17960729. PATTERN RECOGNITION FOR IDENTIFYING INDISTINCT ENTITIES simplified abstract (INTERNATIONAL BUSINESS MACHINES CORPORATION)
Contents
- 1 PATTERN RECOGNITION FOR IDENTIFYING INDISTINCT ENTITIES
- 1.1 Organization Name
- 1.2 Inventor(s)
- 1.3 PATTERN RECOGNITION FOR IDENTIFYING INDISTINCT ENTITIES - A simplified explanation of the abstract
- 1.4 Simplified Explanation
- 1.5 Potential Applications
- 1.6 Problems Solved
- 1.7 Benefits
- 1.8 Potential Commercial Applications
- 1.9 Possible Prior Art
- 1.10 Original Abstract Submitted
PATTERN RECOGNITION FOR IDENTIFYING INDISTINCT ENTITIES
Organization Name
INTERNATIONAL BUSINESS MACHINES CORPORATION
Inventor(s)
Rajesh Kumar Saxena of Thane East (IN)
Pinaki Bhattacharya of Pune (IN)
Sandeep Sukhija of Rajasthan (IN)
PATTERN RECOGNITION FOR IDENTIFYING INDISTINCT ENTITIES - A simplified explanation of the abstract
This abstract first appeared for US patent application 17960729 titled 'PATTERN RECOGNITION FOR IDENTIFYING INDISTINCT ENTITIES
Simplified Explanation
The patent application describes a method for identifying an indistinct entity within an image using image filters, gradients, and machine learning models.
- Image filters are used to generate multiple gradients corresponding to pixels in the image.
- A likely repeating pattern is searched for within the image based on the gradients.
- Data structures are created with probabilistically weighted feature vectors representing the repeating pattern.
- A machine learning model classifies the feature vectors to determine the identity of the repeating pattern.
Potential Applications
This technology could be applied in various fields such as image recognition, pattern detection, and object identification in images.
Problems Solved
This technology helps in identifying indistinct entities within images, which can be challenging for traditional image processing techniques.
Benefits
The method provides a more accurate and efficient way to identify repeating patterns or entities within images. It can improve the performance of image recognition systems and enhance the quality of image analysis.
Potential Commercial Applications
Potential commercial applications of this technology include automated image analysis systems, security and surveillance systems, and medical imaging technologies.
Possible Prior Art
One possible prior art could be the use of image filters and machine learning models in image recognition and pattern detection applications.
What are the specific types of image filters used in this method?
The specific types of image filters used in this method are not mentioned in the abstract. It would be helpful to know the exact filters used and how they contribute to generating the gradients for pattern detection.
How does the machine learning model classify the probabilistically weighted feature vectors?
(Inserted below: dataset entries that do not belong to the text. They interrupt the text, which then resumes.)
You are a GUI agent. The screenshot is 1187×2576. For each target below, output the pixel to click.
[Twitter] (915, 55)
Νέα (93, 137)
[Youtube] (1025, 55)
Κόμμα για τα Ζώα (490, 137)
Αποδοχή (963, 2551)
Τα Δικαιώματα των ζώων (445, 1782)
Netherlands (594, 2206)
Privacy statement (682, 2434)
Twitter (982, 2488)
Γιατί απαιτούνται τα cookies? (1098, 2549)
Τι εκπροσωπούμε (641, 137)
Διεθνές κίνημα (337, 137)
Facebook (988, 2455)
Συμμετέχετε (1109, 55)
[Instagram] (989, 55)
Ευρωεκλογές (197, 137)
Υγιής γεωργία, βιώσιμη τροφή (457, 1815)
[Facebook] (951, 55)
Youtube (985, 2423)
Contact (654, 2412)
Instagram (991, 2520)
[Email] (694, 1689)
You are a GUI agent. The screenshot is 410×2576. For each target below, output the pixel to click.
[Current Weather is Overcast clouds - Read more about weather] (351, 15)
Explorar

The abstract does not provide details on how the machine learning model classifies the feature vectors. Understanding the classification process could shed light on the accuracy and reliability of the method.
Original Abstract Submitted
Identifying an indistinct entity within an image can include generating by an image filter multiple gradients, each of which corresponds to one of a plurality of pixels of an image captured by an imager. The image can be searched for a likely repeating pattern. Responsive to detecting, based on the multiple gradients, a likely repeating pattern within the image, data structures can be generated, the data structures comprising a set of probabilistically weighted feature vectors corresponding to the likely repeating pattern. A machine learning model can classify each of the set of probabilistically weighted feature vectors. An identity of the likely repeating pattern can be output, the identity based on the machine learning model classifications of the probabilistically weighted feature vectors.